La situation a été comparée au déversement massif de granulés de plastique qui a eu lieu au Sri Lanka en 2021. Et, bien que le déversement soit de plusieurs ordres de grandeur inférieur, la « marée blanche (…) pose toujours une crise écologique », selon Irène Barguillaexpert de l’impact des microplastiques sur la santé humaine au Centre de Recherche sur le Cancer de Lyon, France.
« Les microplastiques (…) sont très persistants dans l’environnement (et) très difficiles à éliminer en raison de leur taille », explique Barguilla. La définition officielle des microplastiques inclut toutes les particules de plastique mesurant moins de 5 mm, soit par conception, soit générées par la fragmentation de morceaux de plastique plus gros. «On estime qu’il existe 14 millions de tonnes de microplastiques au fond des océans (…), ce qui augmente d’année en année», dit-elle.

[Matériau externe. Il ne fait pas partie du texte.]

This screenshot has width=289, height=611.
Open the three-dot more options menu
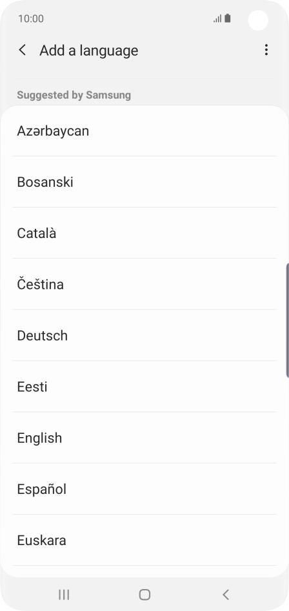[x=266, y=50]
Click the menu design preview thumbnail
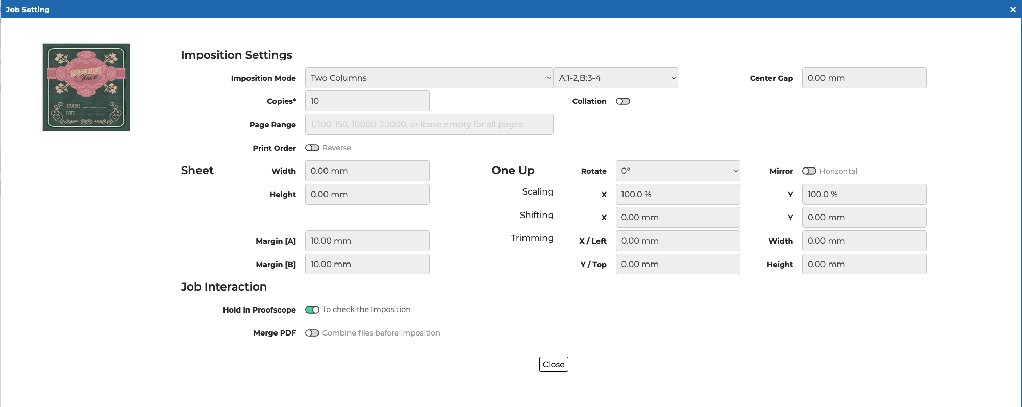The image size is (1022, 407). 86,87

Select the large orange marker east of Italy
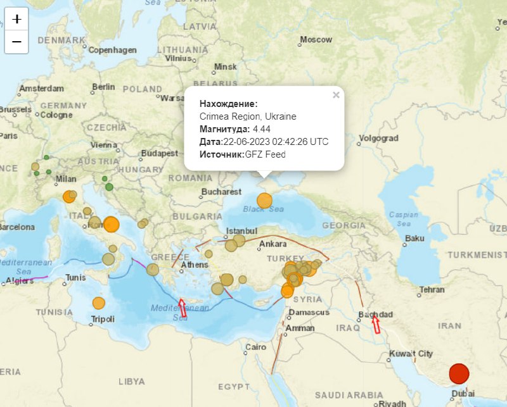[111, 224]

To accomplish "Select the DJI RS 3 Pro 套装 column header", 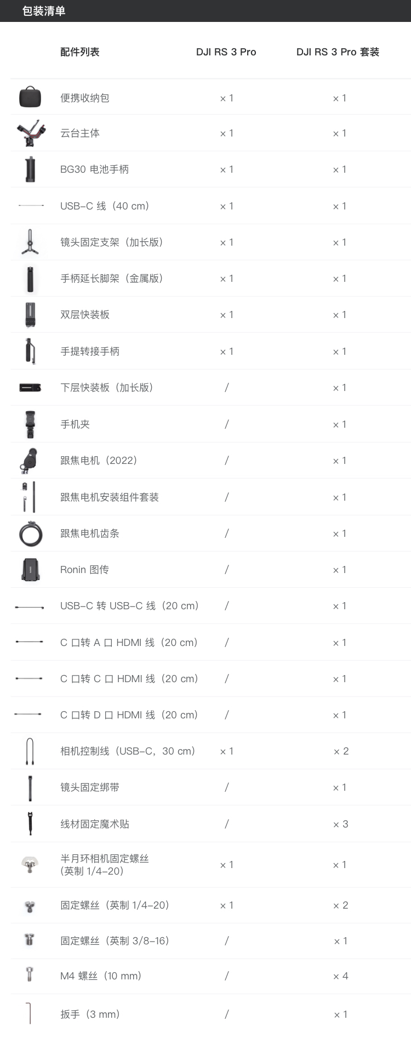I will coord(338,52).
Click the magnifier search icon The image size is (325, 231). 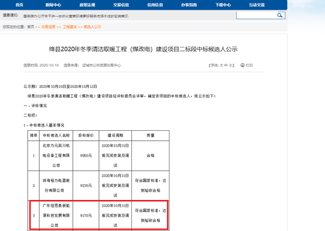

L’accumulation de pollution plastique perturbe les écosystèmes marins, empoisonnant les organismes qui ingèrent les plastiques.
De plus, les chercheurs s’inquiètent des effets potentiels à long terme des granulés de plastique. «Plus ces pellets restent longtemps dans l’environnement, plus ils se fragmentent et se dégradent, augmentant ainsi leurs impacts potentiels», explique Carmen Morales Caselles, experte en écologie marine à l’université de Cadix, en Espagne. « La taille des granulés pourrait amener la vie marine à les prendre pour de la nourriture et, une fois ingérées, causer des dommages physiques (…) des perturbations endocriniennes et d’autres impacts dérivés d’une toxicité potentielle », a-t-elle déclaré au Science Media Center en Espagne. « L’exposition chronique à certains niveaux d’additifs toxiques » pourrait déclencher de futurs problèmes environnementaux et sanitaires « avec des impacts à différents niveaux », ajoute-t-elle. Les décideurs politiques devraient désormais se concentrer sur le nettoyage du déversement – une tâche compliquée compte tenu de la taille des pellets. Idéalement, les sacs restés scellés devraient être récupérés avant qu’ils ne se brisent, car cela pourrait libérer davantage de microplastiques, explique Morales Caselles. Ensuite, le retrait pourrait « se concentrer sur les zones d’accumulation, telles que les zones de littoral ou de marée haute ».
«Des groupes de recherche mènent déjà des études pour prédire les effets toxicologiques potentiels de ces pellets sur (…) les organismes marins», ajoute Barguilla. Elle reste optimiste et pense que « la majeure partie du déversement sera nettoyée », grâce aux « grands efforts » des habitants et des organisations environnementales.
Correction : cet article a été mis à jour le 18 janvier 2024 pour corriger le nombre de pellets estimé avoir été impliqué dans le déversement.